How I Finally Wrote What I Was Terrified To Write
I used to deny that my writing was cathartic. Instead, I talked about it as if I spent my days coating plastics on an assembly line. “It’s work,” I always said. “It’s like any job.” But when I decided to write SKINNY, a novel exploring body image issues, I ran into trouble: How was I supposed to write about one of my worst pains without feeling it? I had struggled with body image issues since before I could remember. I have a vivid memory of being ten years old, sitting on a beach in a bathing suit, feeling a roll in my stomach, and wanting to cry. This was not assembly-line material. An emotion was bound to slip out.
Of course, I tried not to let that happen. I stopped and started the novel a million times because I was holding back, afraid to climb inside my protagonist’s head and experience her eating disorder. I didn’t want to watch her fantasize about ice cream sundaes, binge at an all-you-can-eat buffet, and use men as a stand-in for food.
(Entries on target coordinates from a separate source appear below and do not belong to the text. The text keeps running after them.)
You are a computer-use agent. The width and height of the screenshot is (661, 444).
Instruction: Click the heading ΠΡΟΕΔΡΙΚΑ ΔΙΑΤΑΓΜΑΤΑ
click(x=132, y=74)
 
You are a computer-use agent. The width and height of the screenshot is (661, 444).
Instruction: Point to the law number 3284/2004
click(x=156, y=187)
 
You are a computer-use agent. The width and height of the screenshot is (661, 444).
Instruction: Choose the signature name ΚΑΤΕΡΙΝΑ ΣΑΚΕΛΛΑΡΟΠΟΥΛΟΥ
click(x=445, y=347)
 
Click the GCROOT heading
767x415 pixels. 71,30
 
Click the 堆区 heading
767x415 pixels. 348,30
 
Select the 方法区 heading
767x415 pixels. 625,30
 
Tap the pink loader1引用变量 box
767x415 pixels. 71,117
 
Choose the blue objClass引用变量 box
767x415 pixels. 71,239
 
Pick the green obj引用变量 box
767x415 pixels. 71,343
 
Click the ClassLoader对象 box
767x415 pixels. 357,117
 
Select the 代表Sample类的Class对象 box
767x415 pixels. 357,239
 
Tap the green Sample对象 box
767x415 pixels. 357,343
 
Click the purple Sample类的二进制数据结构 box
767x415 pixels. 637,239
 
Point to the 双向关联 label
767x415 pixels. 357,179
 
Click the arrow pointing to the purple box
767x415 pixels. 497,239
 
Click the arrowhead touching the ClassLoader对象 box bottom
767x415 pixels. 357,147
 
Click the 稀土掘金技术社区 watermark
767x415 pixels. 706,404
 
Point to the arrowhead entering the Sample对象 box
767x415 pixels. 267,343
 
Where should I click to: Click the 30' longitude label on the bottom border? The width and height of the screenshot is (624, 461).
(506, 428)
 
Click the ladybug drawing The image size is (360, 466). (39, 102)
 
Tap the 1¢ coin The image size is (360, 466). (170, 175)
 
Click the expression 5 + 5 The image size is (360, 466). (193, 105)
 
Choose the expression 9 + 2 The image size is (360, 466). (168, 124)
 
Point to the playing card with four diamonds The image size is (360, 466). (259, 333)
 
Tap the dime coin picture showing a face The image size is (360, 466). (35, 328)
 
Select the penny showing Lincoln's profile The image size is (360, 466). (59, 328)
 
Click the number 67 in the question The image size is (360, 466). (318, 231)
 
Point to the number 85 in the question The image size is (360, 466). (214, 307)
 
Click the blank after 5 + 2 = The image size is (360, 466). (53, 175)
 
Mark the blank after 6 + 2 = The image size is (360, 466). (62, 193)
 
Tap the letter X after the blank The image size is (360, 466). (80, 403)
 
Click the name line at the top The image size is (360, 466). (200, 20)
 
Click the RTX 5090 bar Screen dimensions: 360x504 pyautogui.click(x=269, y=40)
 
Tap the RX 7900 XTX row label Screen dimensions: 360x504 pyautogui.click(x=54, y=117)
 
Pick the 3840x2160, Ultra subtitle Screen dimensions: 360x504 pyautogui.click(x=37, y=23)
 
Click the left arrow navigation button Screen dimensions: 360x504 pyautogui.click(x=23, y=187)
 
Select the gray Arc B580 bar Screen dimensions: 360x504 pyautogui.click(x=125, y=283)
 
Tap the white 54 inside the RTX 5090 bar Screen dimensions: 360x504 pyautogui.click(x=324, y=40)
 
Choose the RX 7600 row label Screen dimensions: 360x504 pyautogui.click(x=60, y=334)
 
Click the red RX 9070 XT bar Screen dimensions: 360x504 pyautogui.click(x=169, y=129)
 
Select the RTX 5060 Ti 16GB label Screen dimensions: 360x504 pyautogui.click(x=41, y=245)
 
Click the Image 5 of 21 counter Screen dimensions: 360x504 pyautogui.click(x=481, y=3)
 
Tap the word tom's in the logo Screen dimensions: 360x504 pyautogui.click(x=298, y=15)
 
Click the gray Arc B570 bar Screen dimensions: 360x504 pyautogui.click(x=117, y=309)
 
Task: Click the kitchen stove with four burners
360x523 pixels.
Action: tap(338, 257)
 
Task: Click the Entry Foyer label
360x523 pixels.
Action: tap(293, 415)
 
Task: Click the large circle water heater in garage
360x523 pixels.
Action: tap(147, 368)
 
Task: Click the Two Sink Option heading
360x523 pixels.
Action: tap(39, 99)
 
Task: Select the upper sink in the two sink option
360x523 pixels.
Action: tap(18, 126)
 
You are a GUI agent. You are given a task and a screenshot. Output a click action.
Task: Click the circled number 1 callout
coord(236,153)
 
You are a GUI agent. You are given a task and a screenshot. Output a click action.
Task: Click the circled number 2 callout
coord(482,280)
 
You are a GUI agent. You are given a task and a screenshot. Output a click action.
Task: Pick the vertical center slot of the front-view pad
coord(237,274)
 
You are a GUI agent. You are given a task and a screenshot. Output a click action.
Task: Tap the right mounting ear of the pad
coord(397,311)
But if I didn’t do that, I didn’t have much of a character. And without that character, I didn’t have much of a story.
One day when I was complaining about how difficult the work was, my best friend, also a novelist, said something that freed me:
“I think you should remember that this is your story.”
Perhaps it sounds like a strange thing for one fiction writer to say to another, but fiction is, in a sense, nonfiction. That is, our characters can scale mountains, sprout wings, win baseball games, live on boats, live in dumpsters, live on Jupiter, or live three hundred years ago, but the emotions we make them experience are the ones we experience ourselves.
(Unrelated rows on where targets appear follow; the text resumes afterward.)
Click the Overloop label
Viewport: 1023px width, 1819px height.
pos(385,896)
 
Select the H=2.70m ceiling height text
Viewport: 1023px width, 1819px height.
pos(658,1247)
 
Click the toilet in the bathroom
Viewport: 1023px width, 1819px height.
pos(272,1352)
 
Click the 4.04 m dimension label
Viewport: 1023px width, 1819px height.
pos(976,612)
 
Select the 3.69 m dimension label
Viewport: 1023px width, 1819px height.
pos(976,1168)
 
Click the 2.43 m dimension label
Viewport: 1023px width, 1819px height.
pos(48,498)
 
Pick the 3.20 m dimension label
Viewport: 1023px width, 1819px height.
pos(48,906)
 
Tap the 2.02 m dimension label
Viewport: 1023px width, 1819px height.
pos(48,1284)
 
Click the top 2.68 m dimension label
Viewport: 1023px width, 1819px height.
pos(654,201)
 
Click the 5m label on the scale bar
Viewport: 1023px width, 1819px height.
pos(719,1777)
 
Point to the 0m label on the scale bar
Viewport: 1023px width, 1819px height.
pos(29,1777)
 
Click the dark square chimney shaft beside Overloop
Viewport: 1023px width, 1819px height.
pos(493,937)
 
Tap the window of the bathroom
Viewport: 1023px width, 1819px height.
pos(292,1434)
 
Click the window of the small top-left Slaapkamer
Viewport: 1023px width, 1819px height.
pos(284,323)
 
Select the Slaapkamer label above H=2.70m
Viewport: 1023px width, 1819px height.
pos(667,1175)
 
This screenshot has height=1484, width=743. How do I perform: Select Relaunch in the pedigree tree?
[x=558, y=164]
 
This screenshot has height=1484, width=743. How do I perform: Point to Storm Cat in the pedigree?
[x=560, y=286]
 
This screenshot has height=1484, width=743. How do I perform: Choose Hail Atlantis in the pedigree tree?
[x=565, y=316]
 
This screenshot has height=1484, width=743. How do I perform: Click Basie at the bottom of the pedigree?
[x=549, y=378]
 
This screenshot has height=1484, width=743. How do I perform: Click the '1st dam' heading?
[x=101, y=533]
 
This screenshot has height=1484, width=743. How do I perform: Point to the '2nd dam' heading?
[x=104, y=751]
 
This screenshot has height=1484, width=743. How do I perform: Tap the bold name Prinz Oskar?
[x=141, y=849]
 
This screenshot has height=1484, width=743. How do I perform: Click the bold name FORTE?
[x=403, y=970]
I’d been divorcing myself from my protagonist to shield myself from two things: the pain of real writing and the exposure that would accompany publication. But I wanted this book to be good, so I knew I had to lose the shield. And so, as I continued working on SKINNY, I began asking myself the same questions over and over:
1. Are you being honest?
2. Is your protagonist being honest?
3. Are you protecting your protagonist/yourself? (Stop it.)
4. If you didn’t have to protect yourself, what would you make her do/say?
5. Are you writing as if no one you know will read this? (You should be.)
Those questions got me through the first draft, the second draft, all the subsequent drafts, and everything I’ve written since. I have ended my job on the assembly line and begun my work as a writer.
When you’re writing fiction, the best gift you can give yourself and the work is honesty. Yes, writing SKINNY often caused me pain. But in the end, it turned out to be the good kind of pain, like the physical therapy I once did for a shoulder injury: It was pain that made everything better.